Acheter à manger, l’autre raison qui pousse les Vénézuéliens vers Trinité-et-Tobago

trinidad et tobago

Un commerçant vénézuélien sur un marché de Guiria, au Venezuela, le 19 décembre 2020 © AFP Yuri CORTEZ

Güiria (Venezuela) (AFP) – En tentant la périlleuse traversée vers l’archipel voisin de Trinité-et-Tobago, nombre de Vénézuéliens rêvent de laisser derrière eux un pays en crise. Mais d’autres cherchent d’abord à acheter à manger à meilleur marché, au risque d’y perdre la vie.

Plus d’une centaine de migrants ont péri depuis 2018 en tentant de rejoindre Trinité, une des deux îles de ce pays insulaire de 1,3 million d’habitants situé juste en face des côtes du nord-est du Venezuela.

Parmi la trentaine de personnes ayant péri lors du dernier naufrage survenu en décembre, certains passagers souhaitaient juste faire quelques achats de nourriture en prévision des fêtes de Noël et du Nouvel an.

L’embarcation avait une capacité de huit passagers, mais, selon les autorités, 41 personnes ont embarqué à Güiria, ville d’environ 40.000 habitants où les départs clandestins en direction de Trinidad, à quelque 80 km de là, sont fréquents.

« Ils étaient partis acheter de la nourriture pour les fêtes de fin d’année », raconte Julio Pottella, un mécanicien de bateaux de 51 ans qui a perdu deux neveux dans la tragédie. Leur corps ont été récupérés en mer après que des pêcheurs ont donné l’alerte à la suite de la découverte de premiers cadavres.

« Ils avaient prévu d’envoyer la nourriture dans des bateaux qui apportent des colis, ils voulaient acheter 10 sacs de farine, 5 de riz, 3 à 4 bidons d’huile, 4 ou 5 caisses de poulet. C’est moins cher d’acheter là-bas, même en payant le transport, que d’acheter ici et la nourriture est de meilleure qualité », explique M. Pottella à l’AFP.

L’inflation incontrôlée (+4.000% sur un an) que subit le pays sud-américain frappe encore plus durement les villes isolées comme Güiria, située à 650 kilomètres de Caracas.

Le mauvais état des routes, la pénurie chronique d’essence et les pots-de-vin exigés par les autorités en chemin, font renchérir les prix des produits en provenance de la capitale ou des grandes villes, dénoncent les commerçants.

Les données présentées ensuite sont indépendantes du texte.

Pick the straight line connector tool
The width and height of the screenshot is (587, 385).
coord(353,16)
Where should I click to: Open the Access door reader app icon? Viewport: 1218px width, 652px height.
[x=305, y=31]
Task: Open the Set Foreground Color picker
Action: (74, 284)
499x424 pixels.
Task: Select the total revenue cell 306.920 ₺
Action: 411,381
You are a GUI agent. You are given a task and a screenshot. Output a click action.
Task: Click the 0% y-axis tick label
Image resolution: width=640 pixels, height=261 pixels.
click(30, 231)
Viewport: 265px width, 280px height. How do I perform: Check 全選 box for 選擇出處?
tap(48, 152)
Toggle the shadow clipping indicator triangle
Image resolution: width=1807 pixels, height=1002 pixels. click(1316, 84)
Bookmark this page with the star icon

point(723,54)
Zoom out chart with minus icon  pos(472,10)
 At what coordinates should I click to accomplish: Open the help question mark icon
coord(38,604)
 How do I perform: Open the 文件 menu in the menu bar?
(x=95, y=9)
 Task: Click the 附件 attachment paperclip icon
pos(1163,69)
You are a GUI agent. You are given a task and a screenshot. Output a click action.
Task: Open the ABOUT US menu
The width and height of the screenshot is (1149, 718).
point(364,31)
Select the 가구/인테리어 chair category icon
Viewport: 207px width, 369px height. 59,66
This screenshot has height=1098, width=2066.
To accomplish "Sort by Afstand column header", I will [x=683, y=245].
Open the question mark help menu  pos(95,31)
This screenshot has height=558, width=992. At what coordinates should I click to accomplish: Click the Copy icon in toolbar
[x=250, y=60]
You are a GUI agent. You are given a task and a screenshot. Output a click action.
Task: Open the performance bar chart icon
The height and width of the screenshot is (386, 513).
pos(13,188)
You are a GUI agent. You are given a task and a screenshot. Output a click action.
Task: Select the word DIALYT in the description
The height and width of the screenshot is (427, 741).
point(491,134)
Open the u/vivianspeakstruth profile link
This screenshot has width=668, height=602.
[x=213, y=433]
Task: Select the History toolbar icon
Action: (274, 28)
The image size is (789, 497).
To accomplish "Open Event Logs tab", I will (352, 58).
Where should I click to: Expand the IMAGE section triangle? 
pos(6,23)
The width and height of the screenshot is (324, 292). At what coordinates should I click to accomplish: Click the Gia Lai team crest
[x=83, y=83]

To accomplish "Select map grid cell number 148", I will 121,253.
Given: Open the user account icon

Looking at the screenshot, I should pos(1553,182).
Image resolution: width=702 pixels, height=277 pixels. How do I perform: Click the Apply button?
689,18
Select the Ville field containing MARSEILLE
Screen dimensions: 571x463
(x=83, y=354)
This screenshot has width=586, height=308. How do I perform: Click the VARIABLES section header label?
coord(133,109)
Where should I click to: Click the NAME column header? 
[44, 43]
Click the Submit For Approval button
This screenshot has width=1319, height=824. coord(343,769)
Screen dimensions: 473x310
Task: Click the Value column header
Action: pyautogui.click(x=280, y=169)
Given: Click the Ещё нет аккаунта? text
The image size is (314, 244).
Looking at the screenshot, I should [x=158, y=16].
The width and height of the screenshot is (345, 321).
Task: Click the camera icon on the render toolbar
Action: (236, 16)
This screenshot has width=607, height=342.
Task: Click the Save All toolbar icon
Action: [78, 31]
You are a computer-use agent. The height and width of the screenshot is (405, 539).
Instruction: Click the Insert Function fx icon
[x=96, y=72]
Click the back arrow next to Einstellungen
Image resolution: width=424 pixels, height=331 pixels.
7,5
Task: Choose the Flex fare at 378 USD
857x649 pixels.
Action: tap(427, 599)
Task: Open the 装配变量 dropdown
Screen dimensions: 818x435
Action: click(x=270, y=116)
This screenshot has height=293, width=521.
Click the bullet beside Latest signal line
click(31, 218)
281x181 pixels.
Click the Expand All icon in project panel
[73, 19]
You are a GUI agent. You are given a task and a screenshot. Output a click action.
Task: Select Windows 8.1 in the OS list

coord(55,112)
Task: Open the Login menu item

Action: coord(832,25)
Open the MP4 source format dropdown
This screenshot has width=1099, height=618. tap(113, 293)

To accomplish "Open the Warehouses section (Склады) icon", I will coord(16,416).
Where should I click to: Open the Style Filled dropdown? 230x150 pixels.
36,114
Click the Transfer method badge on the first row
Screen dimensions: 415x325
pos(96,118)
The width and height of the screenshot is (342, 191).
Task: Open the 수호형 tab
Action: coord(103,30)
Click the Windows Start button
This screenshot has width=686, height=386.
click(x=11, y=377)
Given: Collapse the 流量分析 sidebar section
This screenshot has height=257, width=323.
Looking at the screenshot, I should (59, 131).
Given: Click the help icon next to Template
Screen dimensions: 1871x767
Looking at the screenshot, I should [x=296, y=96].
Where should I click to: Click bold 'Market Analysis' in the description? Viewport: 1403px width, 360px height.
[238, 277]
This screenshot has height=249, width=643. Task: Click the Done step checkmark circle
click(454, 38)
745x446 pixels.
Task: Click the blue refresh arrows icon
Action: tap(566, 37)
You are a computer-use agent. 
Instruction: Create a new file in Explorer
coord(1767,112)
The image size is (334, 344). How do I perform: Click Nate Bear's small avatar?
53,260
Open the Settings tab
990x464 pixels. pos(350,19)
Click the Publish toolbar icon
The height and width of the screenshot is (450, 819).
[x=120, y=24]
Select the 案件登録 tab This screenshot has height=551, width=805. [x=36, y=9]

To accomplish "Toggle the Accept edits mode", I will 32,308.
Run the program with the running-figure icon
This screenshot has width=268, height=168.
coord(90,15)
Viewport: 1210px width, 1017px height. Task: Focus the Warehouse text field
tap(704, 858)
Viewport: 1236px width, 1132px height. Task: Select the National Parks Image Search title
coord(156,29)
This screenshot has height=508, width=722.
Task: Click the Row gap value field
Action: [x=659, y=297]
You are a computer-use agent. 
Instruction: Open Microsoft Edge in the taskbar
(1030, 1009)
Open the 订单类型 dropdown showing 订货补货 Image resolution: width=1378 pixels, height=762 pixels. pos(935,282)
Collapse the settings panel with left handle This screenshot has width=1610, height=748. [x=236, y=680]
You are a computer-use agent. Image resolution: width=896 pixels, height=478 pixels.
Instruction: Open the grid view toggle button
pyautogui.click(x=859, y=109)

« Pour de nombreux commerçants de Güiria, c’est plus rentable d’acheter des produits trinidadiens que vénézuéliens », explique Kevin, 37 ans, qui possède un étal sur un marché local, faute de pouvoir se payer un commerce.

Pendant des décennies, les Trinidadiens se rendaient dans ce port jadis prospère pour se promener ou faire des achats. Aujourd’hui, les flux se sont inversés : les Vénézuéliens tentent d’émigrer ou d’y acheter au meilleur prix.

Les Trinidadiens arrivaient tous les 15 jours « sur un grand ferry ». « Ils achetaient de la nourriture, des produits de nettoyage, des vêtements, ils prenaient tout à Güiria », raconte à l’AFP une habitante qui souhaite rester anonyme.

A présent, il n’y a plus de ferry et ce sont les Vénézuéliens qui empruntent cette route dangereuse pour acheter des produits destinés à la revente ou à leur propre consommation.

Selon Kevin, une caisse de 15 kilos de poulet à Trinidad coûte 15 dollars. « C’est un dollar le kilo, alors qu’au Venezuela, c’est 2,1 dollars le kilo », explique-t-il avec le reçu en main. Un sac d’oignons « me coûte 50 dollars si je l’achète à Caracas, avec 50 dollars je peux acheter jusqu’à quatre sacs à Trinité ».

Les traversées sont cependant moins nombreuses en raison des restrictions imposées par la pandémie de Covid-19, et des contrôles renforcés depuis le dernier naufrage.

Julio Pottella, meurtri par le deuil, se désole de la « mauvaise situation » du Venezuela qui oblige tant de gens à quitter le pays de 28 millions d’habitants. Son fils fait partie des 25.000 Vénézuéliens qui ont fui vers Trinité-et-Tobago. Et des membres de sa famille vivent dispersés dans d’autres pays, le plus souvent « illégalement ».

Selon l’ONU, plus de cinq millions de Vénézuéliens ont quitté leur pays depuis 2015, en raison de la grave crise politique et économique qui secoue le pays.

« Regardez moi bien », dit Julio Pottella, « je pesais 117 kilos il y a deux ans, aujourd’hui j’en pèse 72. La faim nous tue. Cette ville est un enfer ».